Wikipedia: Political communication is a field of communications that is concerned with politics. Communication often influences political decisions and vice versa. The field of political communication concern 2 main areas: 1. Election campaigns – Political communications deals with campaigning for elections. 2. Political communications is one of the Government operations. This role is usually fullfiled by the Ministry of Communications and or Information Technology.

Aktor: Komunikator Politik
 
Komunikator Politik pada dasarnya adalah semua orang yang berkomunikasi tentang politik, mulai dari obrolan warung kopi hingga sidang parlemen untuk membahas konstitusi negara.

Namun, yang menjadi komunikator utama adalah para pemimpin politik atau pejabat pemerintah karena merekalah yang aktif menciptakan pesan politik untuk kepentingan politis mereka. Mereka adalah pols, yakni politisi yang hidupnya dari manipulasi komunikasi, dan vols, yakni warganegara yang aktif dalam politik secara part timer ataupun sukarela.
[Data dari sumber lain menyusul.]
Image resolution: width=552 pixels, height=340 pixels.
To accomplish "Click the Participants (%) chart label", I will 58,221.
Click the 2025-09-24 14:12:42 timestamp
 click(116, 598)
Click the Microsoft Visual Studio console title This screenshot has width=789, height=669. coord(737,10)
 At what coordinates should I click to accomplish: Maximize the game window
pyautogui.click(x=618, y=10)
Komunikator politik utama memainkan peran sosial yang utama, teristimewa dalam proses opini publik. Karl Popper mengemukakan “teori pelopor mengenai opini publik”, yakni opini publik seluruhnya dibangun di sekitar komunikator politik.
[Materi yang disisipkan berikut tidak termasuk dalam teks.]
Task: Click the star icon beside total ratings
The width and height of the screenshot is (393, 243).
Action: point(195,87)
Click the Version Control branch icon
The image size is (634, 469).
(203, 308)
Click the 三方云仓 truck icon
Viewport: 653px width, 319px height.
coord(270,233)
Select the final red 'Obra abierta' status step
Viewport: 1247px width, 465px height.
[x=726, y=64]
Komunikator Politik terdiri dari tiga kategori: Politisi, Profesional, dan Aktivis.
  1. Politisi adalah orang yang bercita-cita untuk dan atau memegang jabatan pemerintah, seperti aktivis parpol, anggota parlemen, menteri, dsb.;
  2. Profesional adalah orang yang menjadikan komunikasi sebagai nafkah pencahariannya, baik di dalam maupun di luar politik, yang uncul akibat revolusi komunikasi: munculnya media massa lintas batas dan perkembangan sporadis media khusus (majalah internal, radio siaran, dsb.) yang menciptakan publik baru untuk menjadi konsumen informasi dan hiburan. Terdiri dari jurnalis (wartawan, penulis) dan promotor (humas, jurubicara, jurukampanye, dsb.).
  3. Aktivis – (a) Jurubicara (spokesman) bagi kepentingan terorganisasi, tidak memegang atau mencita-citakan jabatan pemerintahan, juga bukan profesional dalam komunikasi. Perannya mirip jurnalis. (b) Pemuka pendapat (opinion leader) –orang yang sering dimintai petunjuk dan informasi oleh masyarakat; meneruskan informasi politik dari media massa kepada masyarakat. Misalnya tokoh informal masyarakat kharismatis, atau siapa pun yang dipercaya publik.
Proses Komunikasi Politik
Proses komunikasi politik sama dengan proses komunikasi pada umumnya (komunikasi tatap muka dan komunikasi bermedia) dengan alur dan komponen:
  1. Komunikator/Sender – Pengirim pesan
  2. Encoding – Proses penyusunan ide menjadi simbol/pesan
  3. Message – Pesan
  4. Media – Saluran
  5. Decoding – Proses pemecahan/ penerjemahan simbol-simbol
  6. Komunikan/Receiver – Penerima pesan
  7. Feed Back – Umpan balik, respon.
Saluran Komunikasi Politik
  1. Komunikasi Massa – komunikasi ‘satu-kepada-banyak’, komunikasi melalui media massa.
  2. Komunikasi Tatap Muka –dalam rapat umum, konferensi pers, etc.— dan Komunikasi Berperantara –ada perantara antara komunikator dan khalayak seperti TV.
  3. Komunikasi Interpersonal – komunikasi ‘satu-kepada-satu’ –e.g. door to door visit, temui publik, etc. atau Komunikasi Berperantara –e.g. pasang sambungan langsung ’hotline’ buat publik.
  4. Komunikasi Organisasi – gabungan komunikasi ‘satu-kepada-satu’ dan ‘satu-kepada-banyak’: Komunikasi Tatap Muka e.g. diskusi tatap muka dengan bawahan/staf, etc. dan Komunikasi Berperantara e.g. pengedaran memorandum, sidang, konvensi, buletin, newsletter, lokakarya, etc.

 Referensi: 
Prof. Onong Uchjana Effendy, M.A. Ilmu, Teori, dan Filsafat Komunikasi, Citra Aditya Bakti Bandung, 2003
Prof. Miriam Budiardjo, Dasar-Dasar Ilmu Politik, Gramedia Jakarta, 1982; 
Dan Nimmo, Komunikasi Politik, Rosda Bandung, 1982; 
Gabriel Almond and G Bingham Powell, Comparative Politics: A Developmental Approach. New Delhi, Oxford & IBH Publishing Company, 1976; 
Jack Plano dkk., Kamus Analisa Politik, Rajawali Jakarta 1989.